*** Opening of DATA RECORDS ***

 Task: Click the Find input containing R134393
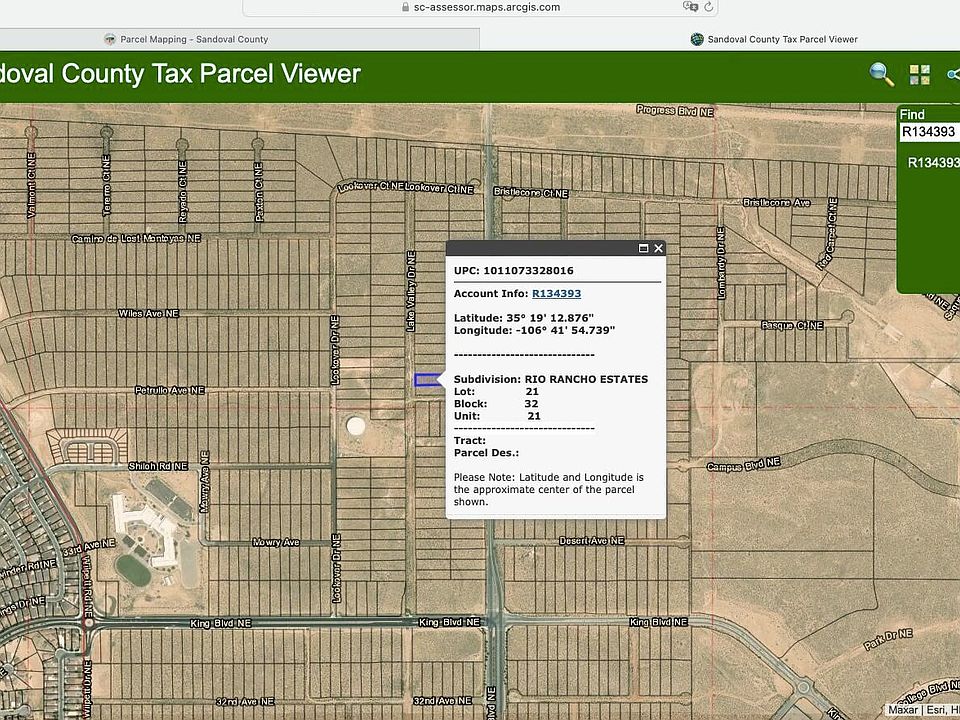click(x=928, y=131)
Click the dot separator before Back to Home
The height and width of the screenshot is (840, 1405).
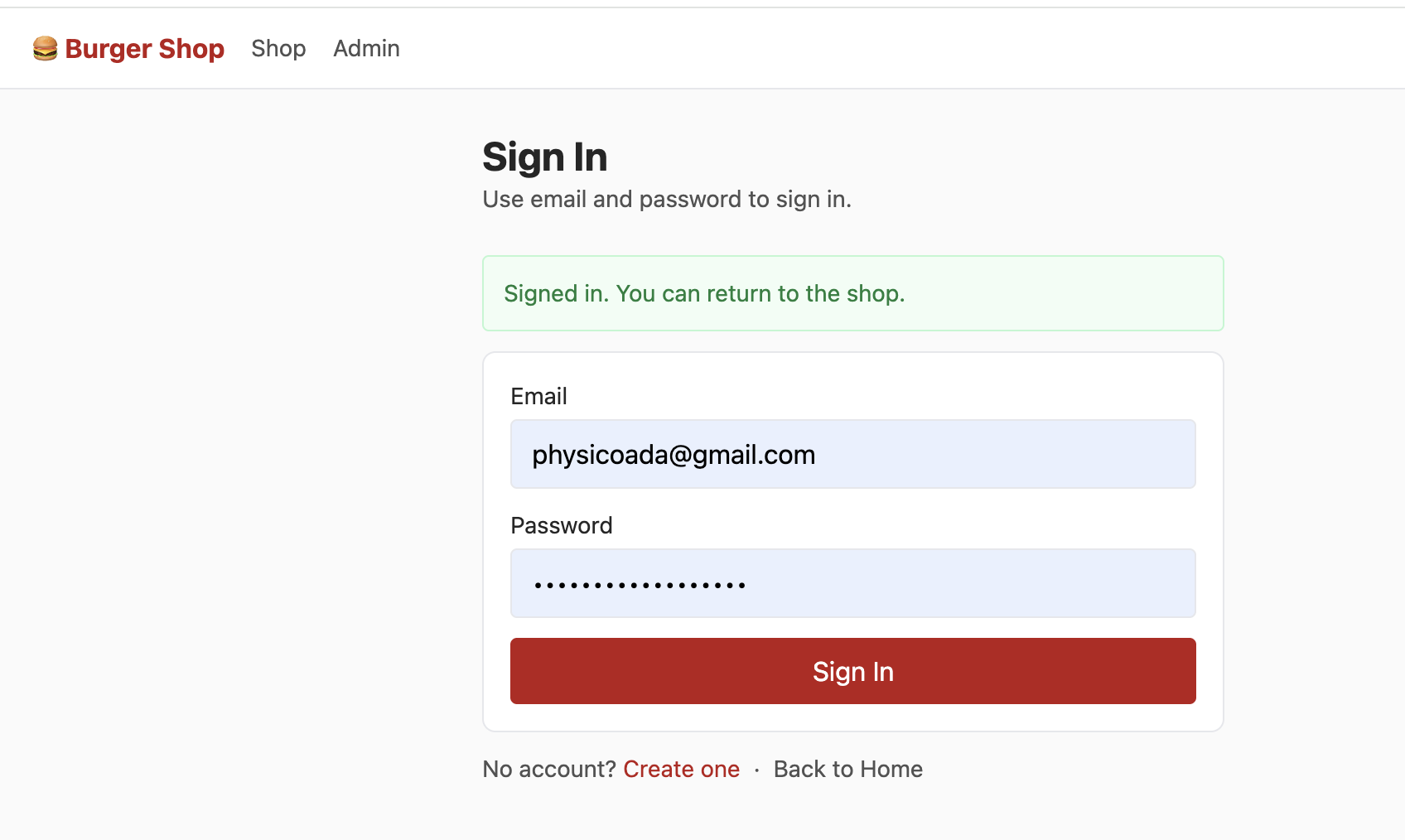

*** Close of DATA RECORDS ***
*** Opening of DATA RECORDS ***

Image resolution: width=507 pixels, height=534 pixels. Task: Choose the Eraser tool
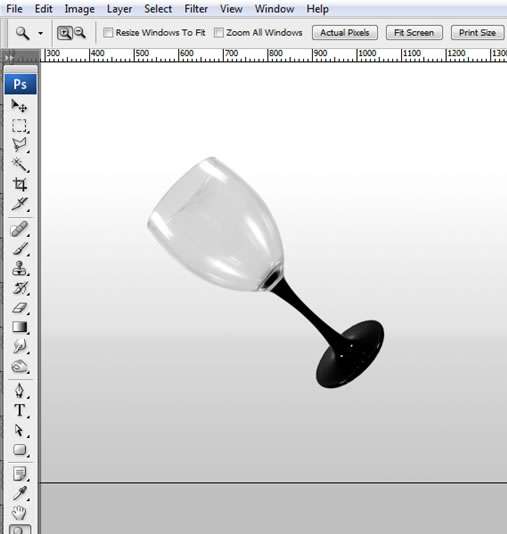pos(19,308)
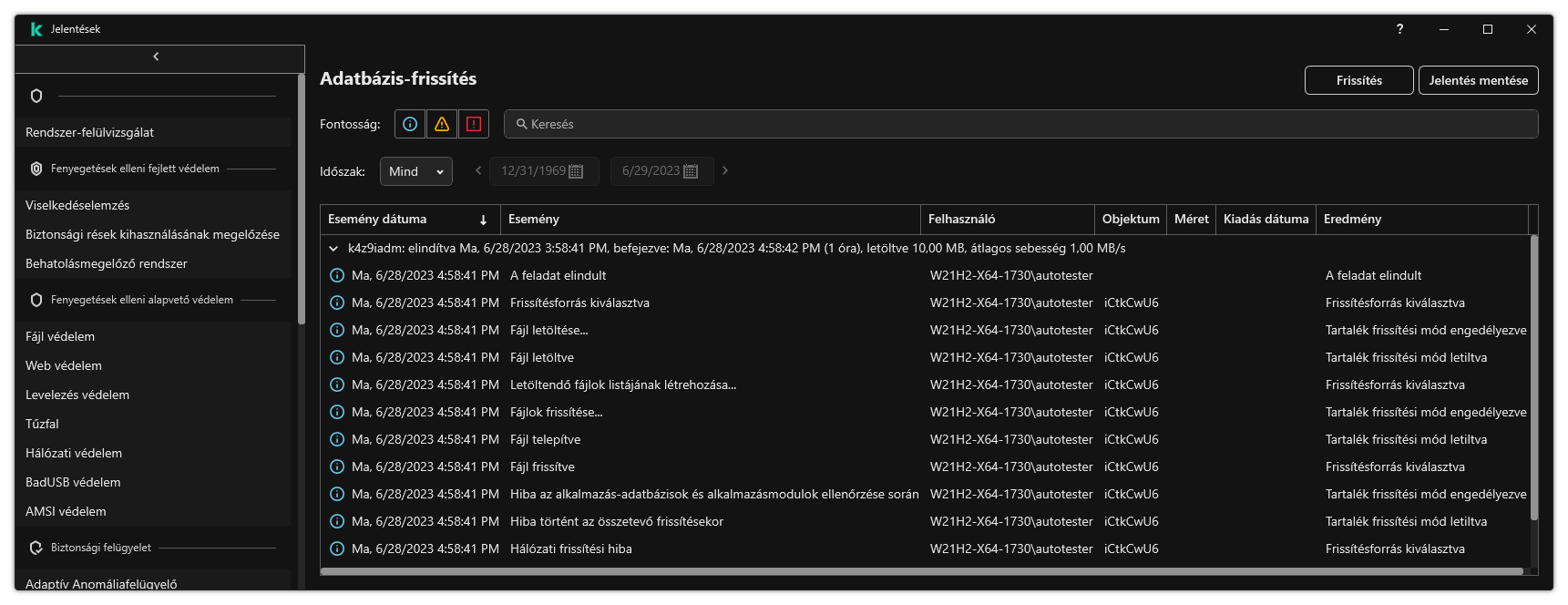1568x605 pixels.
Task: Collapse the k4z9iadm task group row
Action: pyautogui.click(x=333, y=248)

*** Close of DATA RECORDS ***
*** Opening of DATA RECORDS ***

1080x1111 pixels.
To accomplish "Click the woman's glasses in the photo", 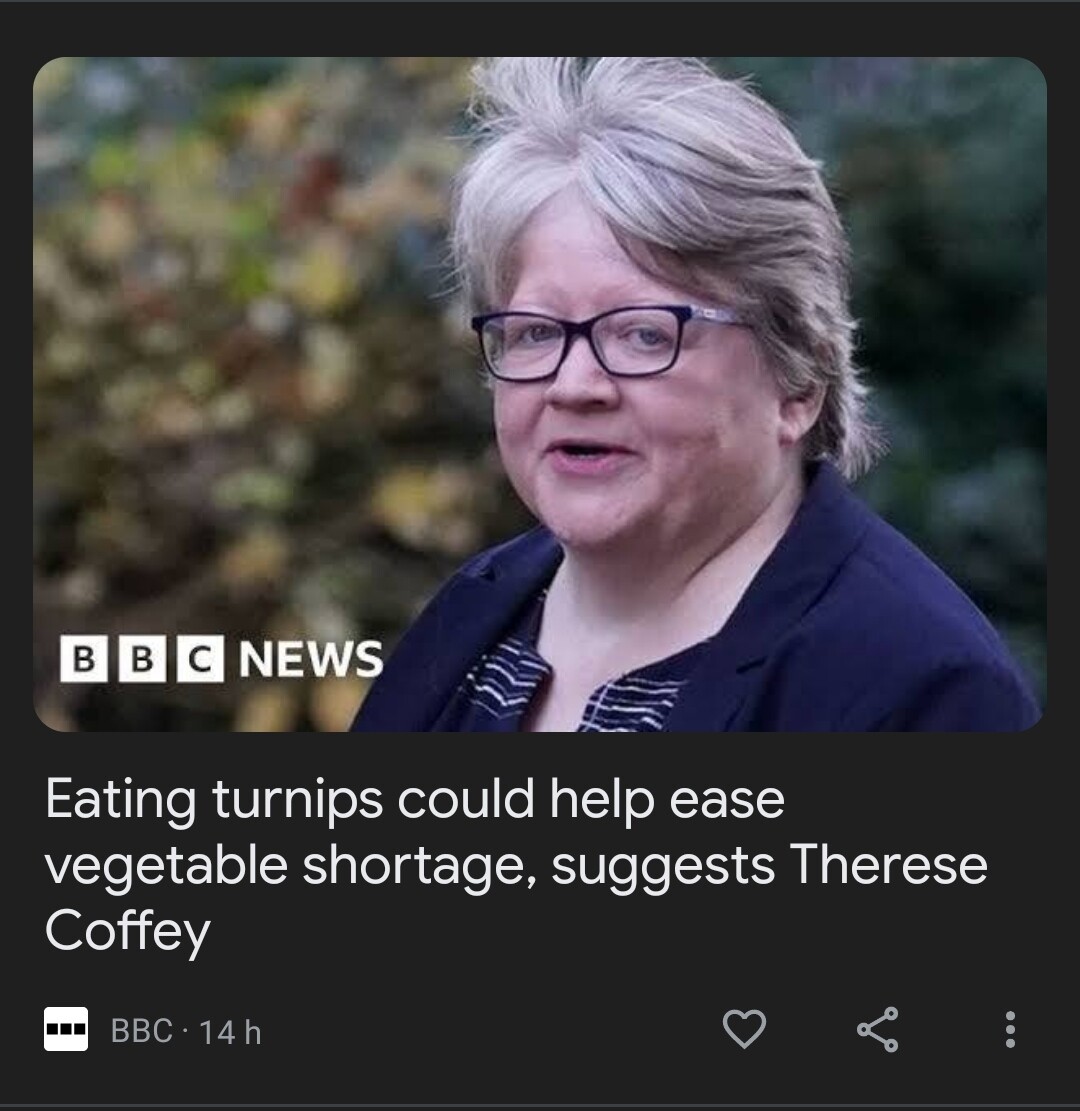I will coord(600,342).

*** Close of DATA RECORDS ***

▶ **TASK ITEM**
Using the entries above, write out exactly the lines from the one with "Task: Click the" through the one with "The height and", ends included. Leave out any pictures.

▶ **REPLY**
 Task: Click the Find input containing R134393
click(x=928, y=131)
Click the dot separator before Back to Home
The height and width of the screenshot is (840, 1405).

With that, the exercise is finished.